Public concern about climate change is skyrocketing and more and more young people prepare for the next international climate strike. As Sir David Attenborough’s revealed to a huge BBC audience last week the pernicious antics of the fossil fuel lobby over the last 30 years in successfully obfuscating the risks of man-made climate change, there is a peculiar dilemma facing RBS right now: despite the drying up of its fossil fuel finance, its policy positions still leave the door open to big oil, to the Arctic drillers and to the frackers.
This point was driven home to us during the consulting with RBS staff of our recent report’s scoring of the bank’s sectoral policies. We had awarded a fairly positive ‘B-‘ grade to RBS’s apparently highly restricted approach to financing coal power.
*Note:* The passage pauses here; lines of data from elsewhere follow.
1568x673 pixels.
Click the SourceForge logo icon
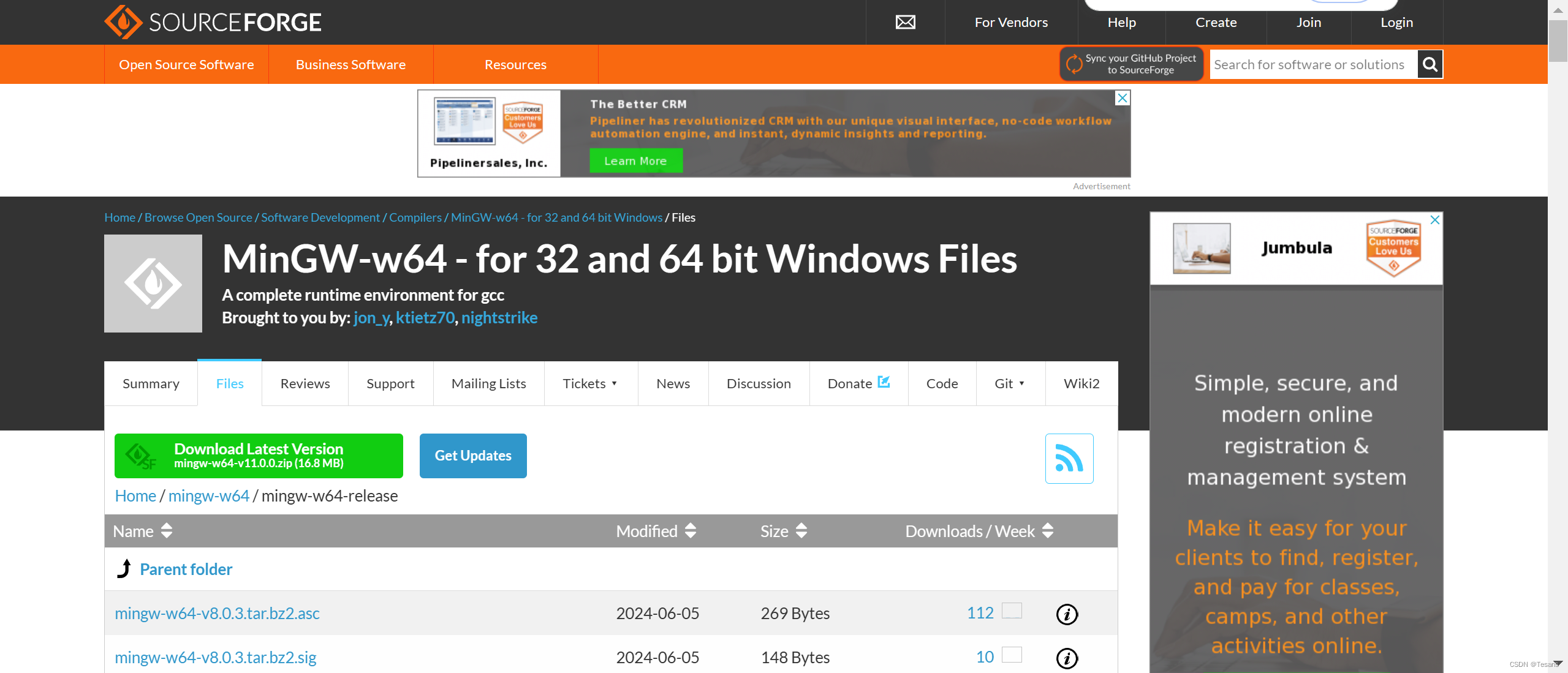(x=123, y=22)
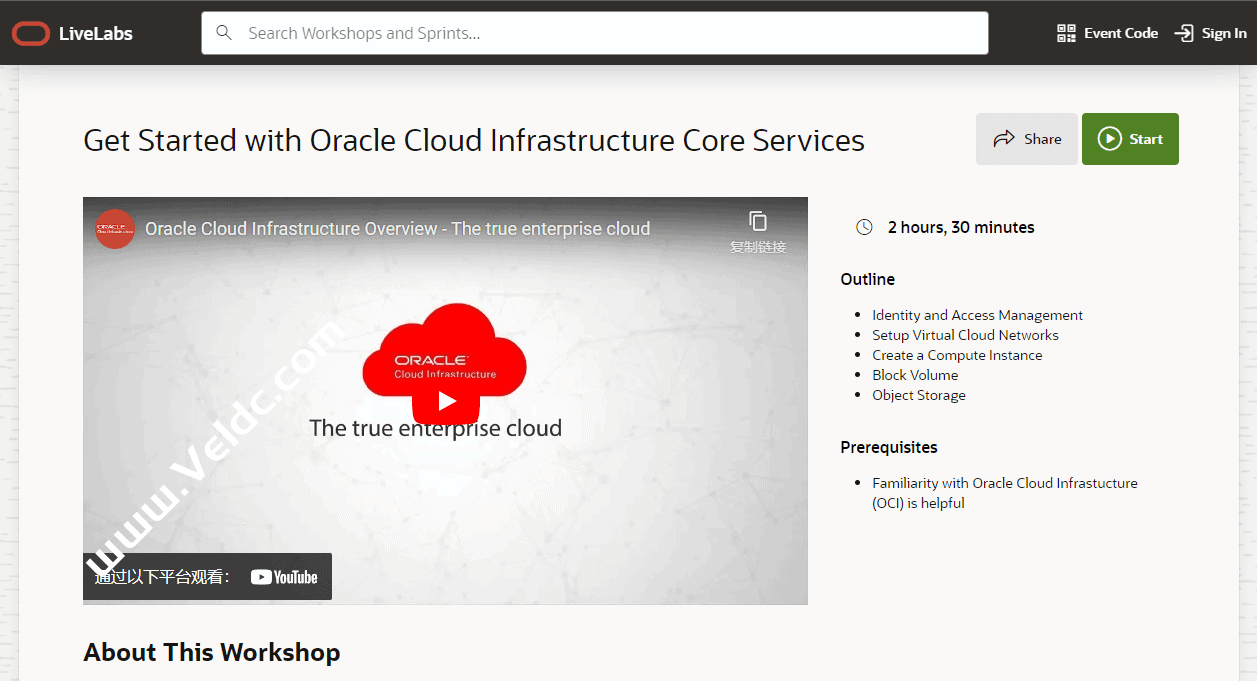Image resolution: width=1257 pixels, height=681 pixels.
Task: Click the clock icon beside duration
Action: [865, 227]
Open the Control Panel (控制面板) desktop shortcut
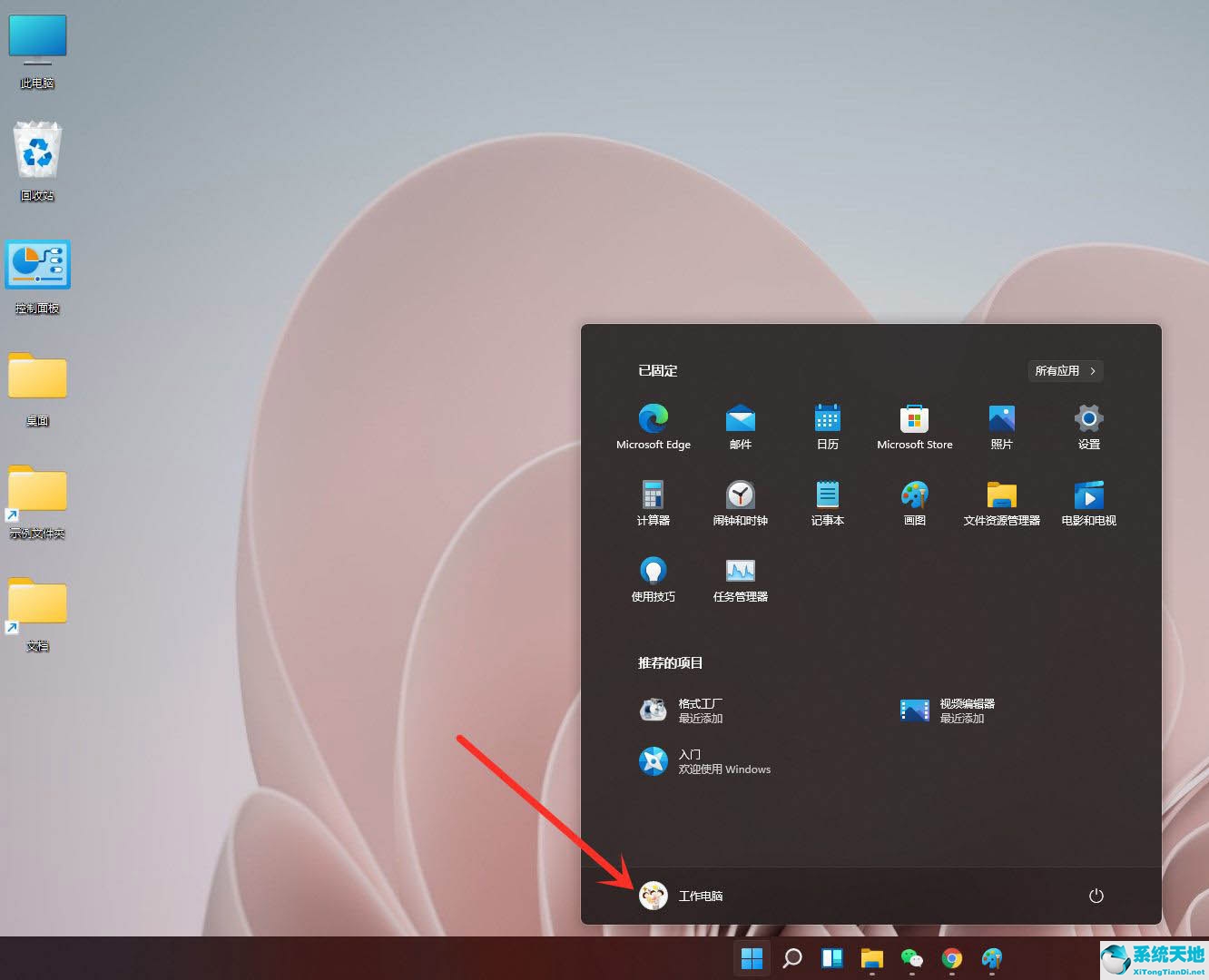1209x980 pixels. [37, 265]
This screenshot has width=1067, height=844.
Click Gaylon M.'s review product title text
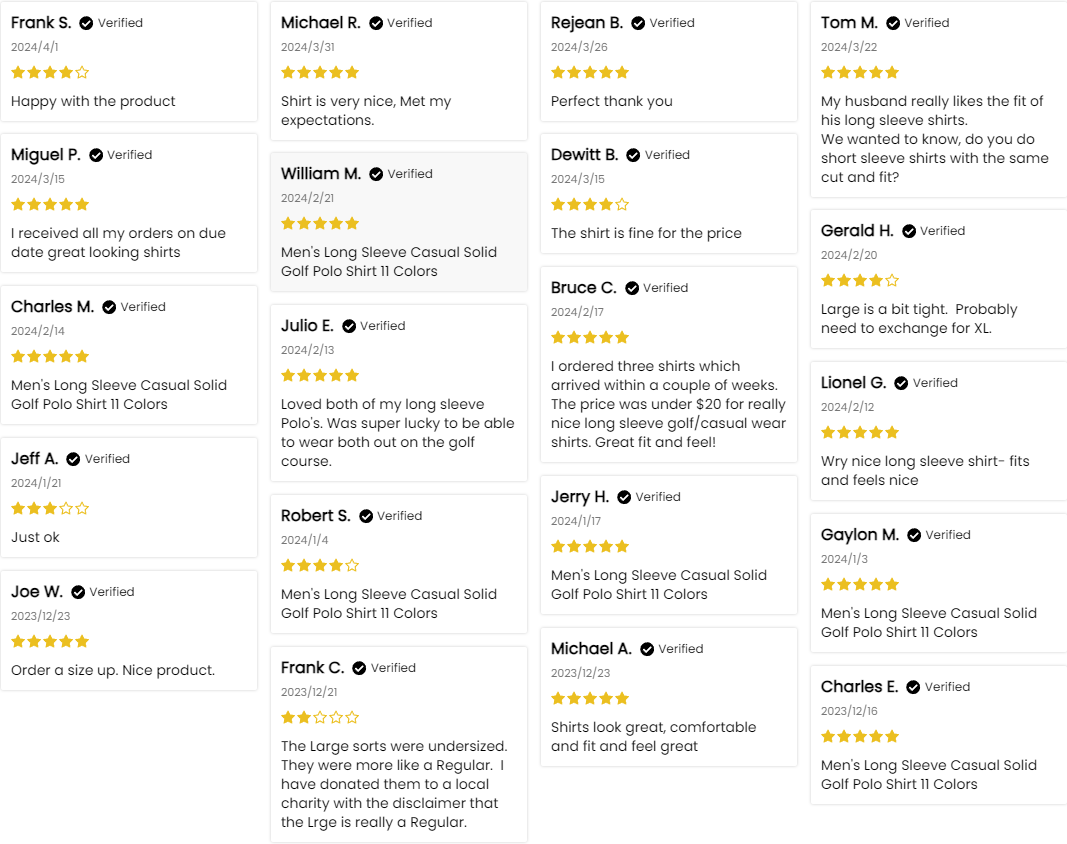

In response, we learned from staff that, in fact, if a coal plant project featuring carbon capture and storage (CCS) or another abatement technology was presented to it, then RBS would consider financing it.
After a scratch of our heads, and a consideration that a CCS equipped coal plant in the UK or Ireland does not seem feasible in the next ten years (or ever), we revised the grade down to ‘C+’.
This kind of anomaly, as well as the wider disconnect between RBS’s actual real time marginal fossil fuel finance and the continued hedging of its bets via lax policy coverage, could quickly become a thing of the past if robust climate leadership and action is taken up full square at the top of the bank.
By contrast, at HSBC’s AGM a few weeks ago, with student climate strikers thronged outside, HSBC’s John Flint completely flew in the face of these climate emergency times and took fossil fuel finance excuse-making to a new level, remarking: “We don’t need to end fossil fuel financing now, because we haven’t yet reached the planet’s peak carbon consumption.”
There is a huge opportunity for RBS to become the global climate leader in the banking sector, and hopefully help drag some of the sector’s dinosaurs along with it. The Bank of England’s governor Mark Carney last week laid down his most urgent climate change warning to the banking sector, and climate protestors are watching on with increasing impatience and considering who to target next.
Memo to potential successors to Ross McEwan: if RBS wants to seize the moment, it could and should close its doors to the fossil fuel industry for good.
Greig Aitken is a climate campaigner at BankTrack, which is coordinating the global Fossil Banks, No Thanks! campaign calling on the world’s major private sector banks to end their financing for fossil fuel projects and companies.